In the case of families with young children, there is a delicate balancing act known as "vacationing with the in-laws." Grandmas, grandpas, uncles, aunts, cousins and in-laws of all varieties converge and eventually annoy the bejeezus out of one another, all in the name of bonding and togetherness.
One friend of mine confessed that she could not understand why her husband's aunt had to know -- months in advance -- what my friend planned to make on her assigned night of their themed family dinners.
As it turned out, the aunt-in-law had a date with a truckload of papier-mache.
For each night of the week, the crafty aunt would create a pinata that matched that night's dinner theme. For example, if the theme was Hawaiian night, she'd create a pineapple pinata.
After dinner, the children were handed sticks for bashing these creations, and the adults were expected to cheer. These were not ordinary pinatas, however. They were bulletproof. Thirty minutes into the fun activity, the children started to get weary; the adults, much wearier.

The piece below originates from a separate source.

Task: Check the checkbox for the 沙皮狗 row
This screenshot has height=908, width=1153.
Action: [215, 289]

And so it continued. Every night. Six nights in a row.
Months before, under pressure to declare her theme, my friend had said: "OK! OK! 'Green Eggs and Ham.' I'll do 'Green Eggs and Ham.'"

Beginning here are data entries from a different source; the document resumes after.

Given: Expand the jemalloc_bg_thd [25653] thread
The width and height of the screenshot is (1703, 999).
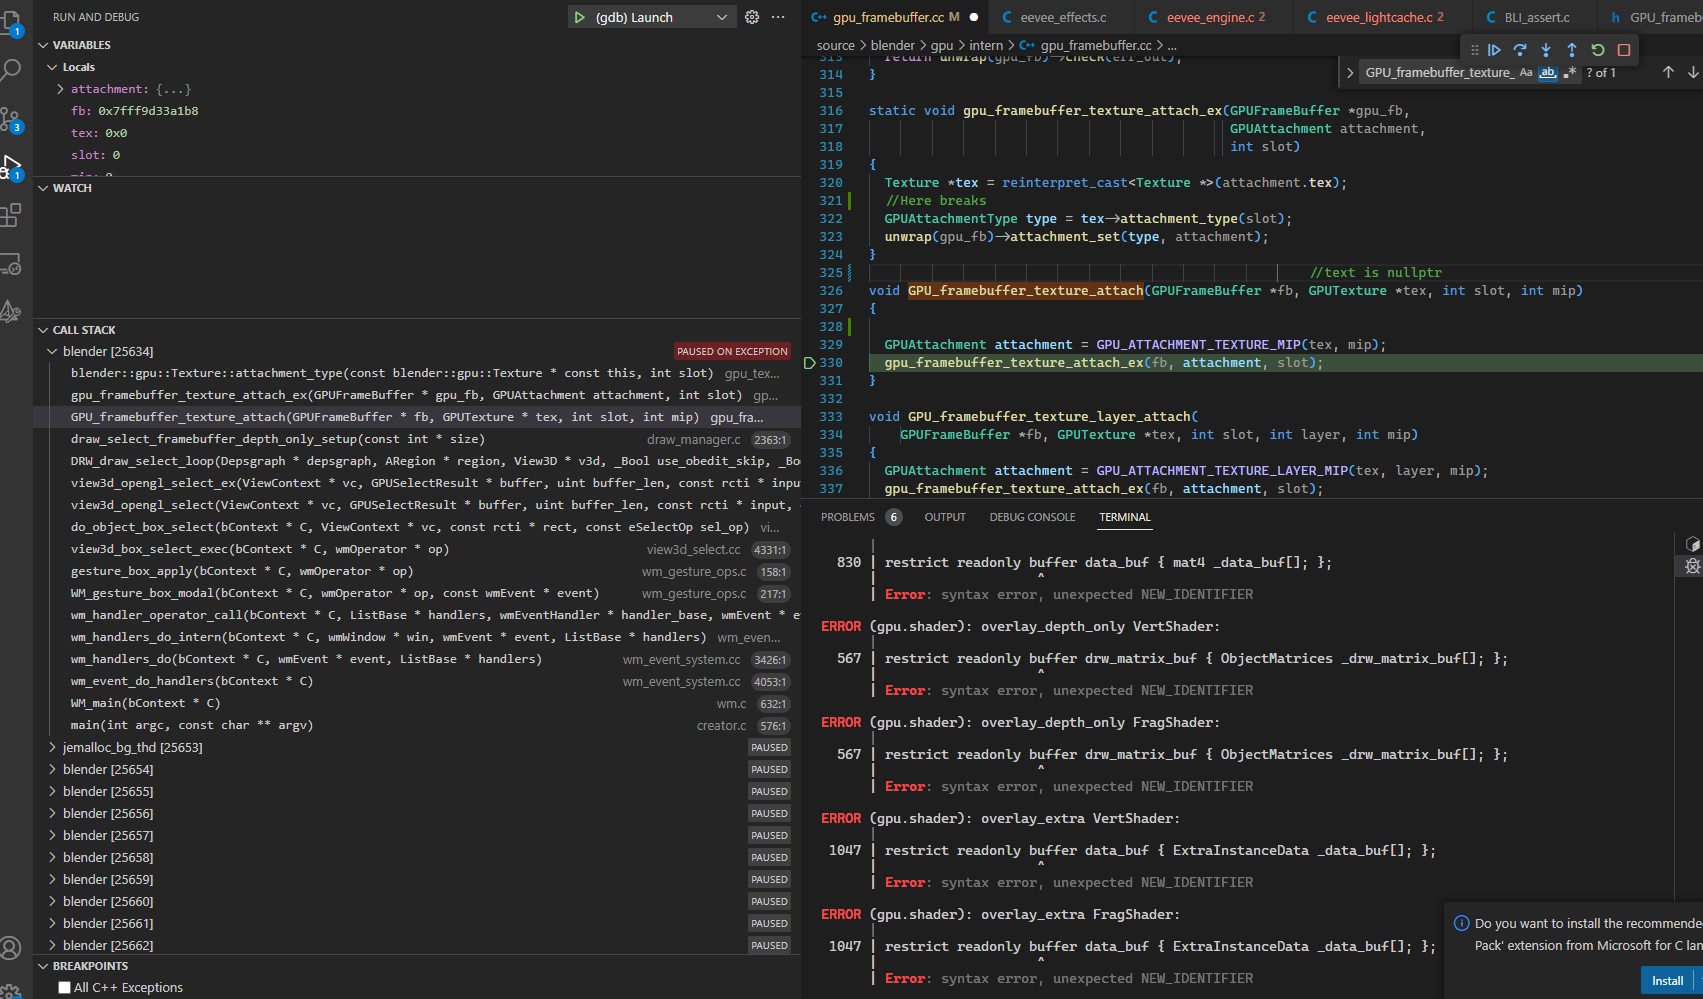Looking at the screenshot, I should pos(53,747).
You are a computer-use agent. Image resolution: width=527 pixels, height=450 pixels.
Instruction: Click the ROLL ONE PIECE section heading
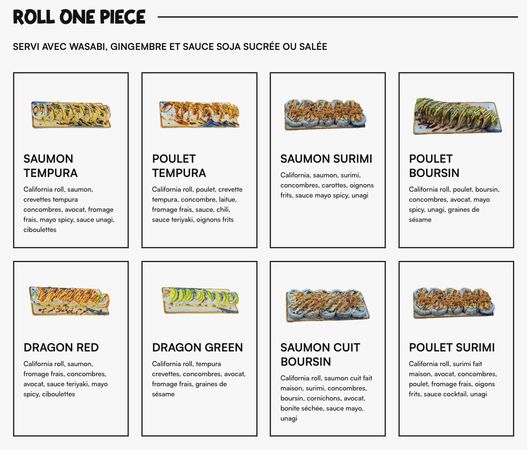[x=79, y=17]
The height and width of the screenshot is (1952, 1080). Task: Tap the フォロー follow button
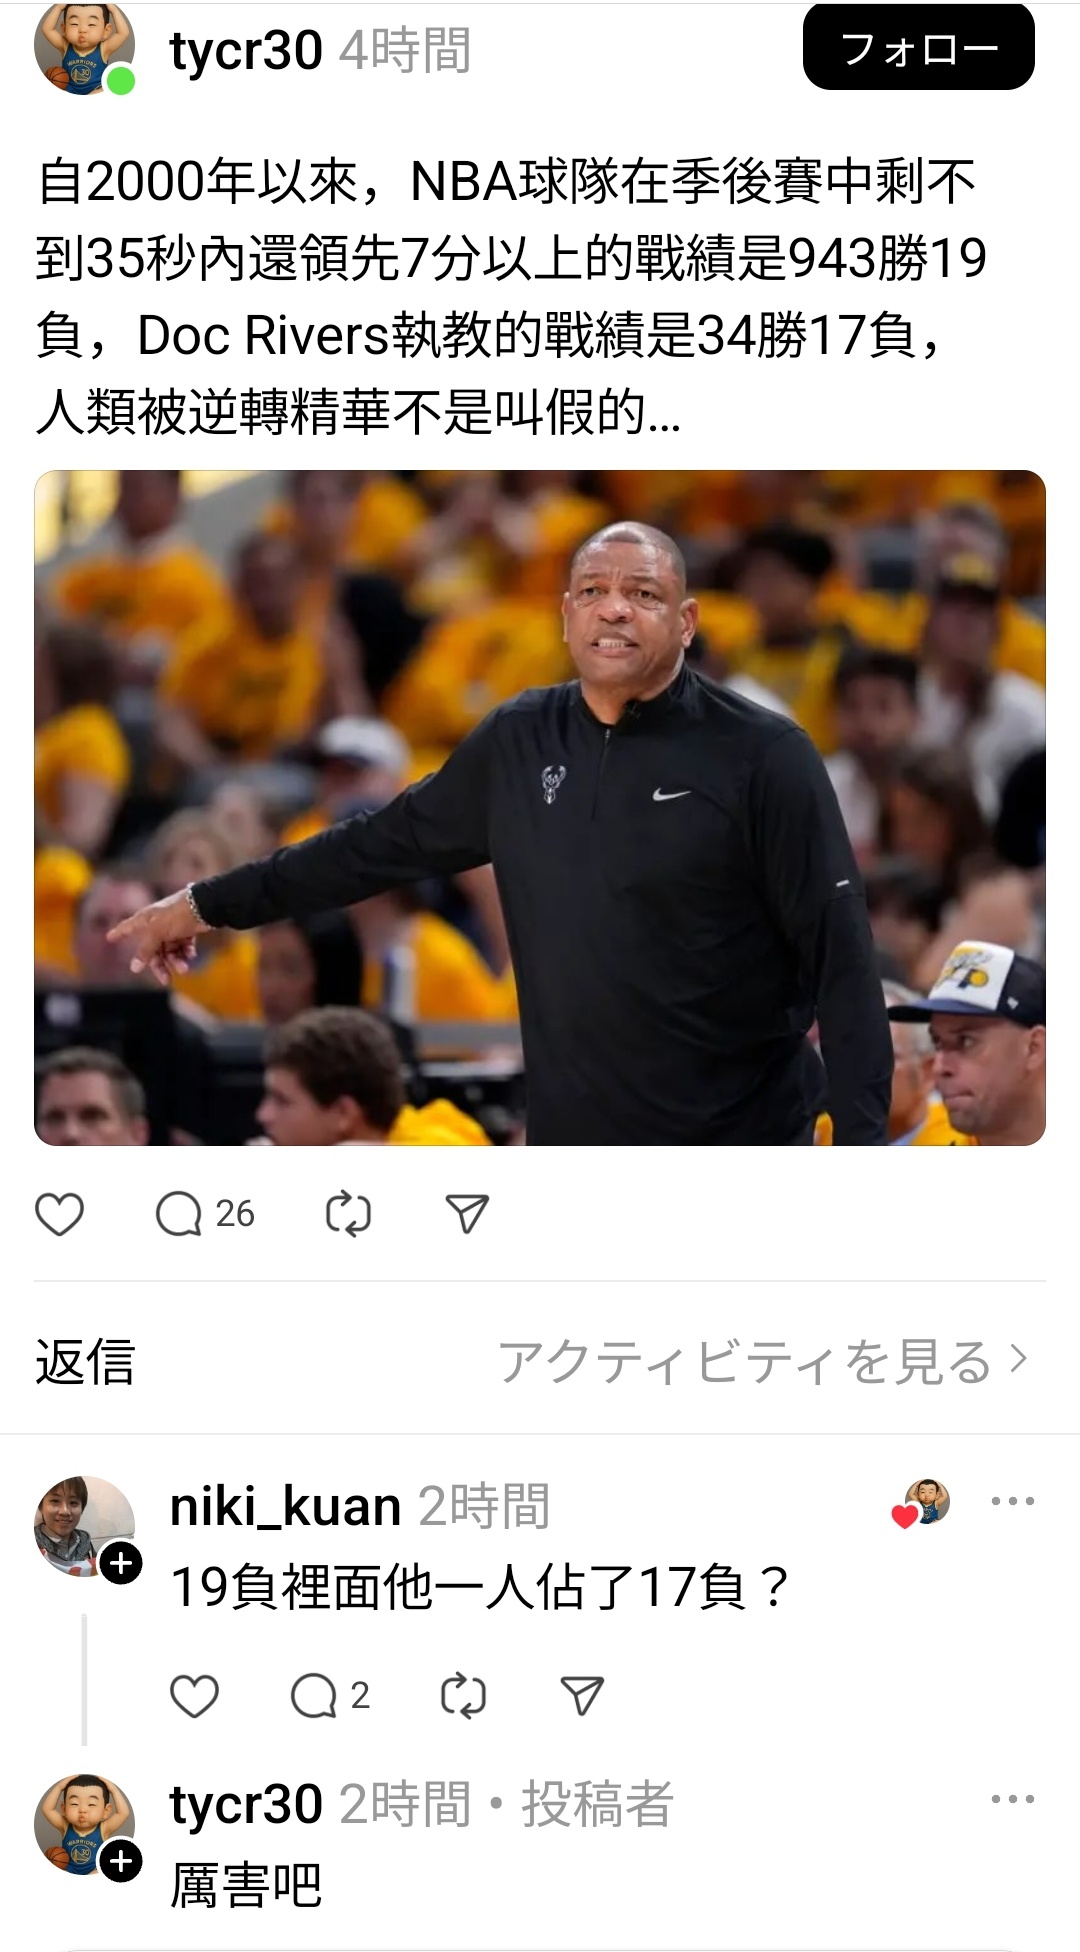pos(918,48)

She ended up doing "One Fish, Two Fish, Red Fish, Blue Fish" by dumping blue food coloring on some tilapia. The Dr. Seuss Cat-in-the-Hat pinata took a beating and eventually gave up, like so many of us do when in-laws are involved.
Another girlfriend said that at least the pinata-bashing involved some physical activity. On her sojourn with her husband's family, entire days -- sunup to sundown -- were spent doing nothing but sitting on the deck and drinking beer. After the kids went to bed, joints were passed around. Time stood still.
As all adult children know, certain courtesies are expected when parents are footing the bill for the vacation.
While staying at her mother-in-law's condo in Florida during the holidays, another friend was expected to be at the dinner table by 5 p.m. every night.
"I was 36, and I had a curfew," she said. "We ended up going to bed at the same time as our 3-year-old daughter."
They were too scared to ask for a night out alone.
But perhaps the best in-law tale involved a hygiene quandary.
My friend once received an email from her sister-in-law.
The subject line simply read: "HELP!"
"OMG! I think I am going to hurt myself! (Stepmother-in-law) asked 'Baby' to help clean the dishes! Do I still let the kids eat off of them?! Wait... Do I still eat off of them? Ugh!"
The "Baby" in question was her in-laws' cocker spaniel puppy.